> _What to do_
Retype exactly the lines that run from the start of the data to the line holding "[button] (552, 2268)", including both, and only those.

┄┄┄┄┄┄┄┄┄┄

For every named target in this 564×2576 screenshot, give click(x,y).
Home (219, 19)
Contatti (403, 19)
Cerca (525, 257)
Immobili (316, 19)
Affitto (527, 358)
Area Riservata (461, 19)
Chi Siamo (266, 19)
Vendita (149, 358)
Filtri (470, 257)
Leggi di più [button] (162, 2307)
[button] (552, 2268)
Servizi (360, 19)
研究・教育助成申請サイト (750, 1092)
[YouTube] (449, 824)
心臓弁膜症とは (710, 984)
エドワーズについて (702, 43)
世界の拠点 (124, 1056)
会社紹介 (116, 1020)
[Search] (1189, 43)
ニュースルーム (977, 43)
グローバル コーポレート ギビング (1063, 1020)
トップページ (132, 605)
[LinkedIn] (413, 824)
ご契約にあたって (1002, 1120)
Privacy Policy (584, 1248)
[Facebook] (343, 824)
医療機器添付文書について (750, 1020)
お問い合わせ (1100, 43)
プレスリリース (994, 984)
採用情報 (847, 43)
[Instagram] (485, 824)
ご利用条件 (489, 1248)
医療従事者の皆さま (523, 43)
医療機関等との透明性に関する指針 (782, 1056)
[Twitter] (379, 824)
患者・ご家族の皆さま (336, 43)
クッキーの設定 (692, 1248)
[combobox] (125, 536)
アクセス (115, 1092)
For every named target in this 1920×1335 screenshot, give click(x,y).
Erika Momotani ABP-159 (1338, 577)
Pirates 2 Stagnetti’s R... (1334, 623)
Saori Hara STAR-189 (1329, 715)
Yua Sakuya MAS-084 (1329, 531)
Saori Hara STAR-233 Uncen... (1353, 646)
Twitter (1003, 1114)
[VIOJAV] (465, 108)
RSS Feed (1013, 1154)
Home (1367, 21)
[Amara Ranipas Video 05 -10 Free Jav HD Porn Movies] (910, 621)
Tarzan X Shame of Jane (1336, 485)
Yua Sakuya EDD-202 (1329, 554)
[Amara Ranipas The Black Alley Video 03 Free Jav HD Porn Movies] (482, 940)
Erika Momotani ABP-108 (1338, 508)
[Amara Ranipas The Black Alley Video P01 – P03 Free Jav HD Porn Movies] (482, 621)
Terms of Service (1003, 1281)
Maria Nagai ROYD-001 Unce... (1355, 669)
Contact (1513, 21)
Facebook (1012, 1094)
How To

┄┄┄┄┄┄┄┄┄┄

> _Reply to the task_
For every named target in this 564×2576 screenshot, give click(x,y).
Home (219, 19)
Contatti (403, 19)
Cerca (525, 257)
Immobili (316, 19)
Affitto (527, 358)
Area Riservata (461, 19)
Chi Siamo (266, 19)
Vendita (149, 358)
Filtri (470, 257)
Leggi di più [button] (162, 2307)
[button] (552, 2268)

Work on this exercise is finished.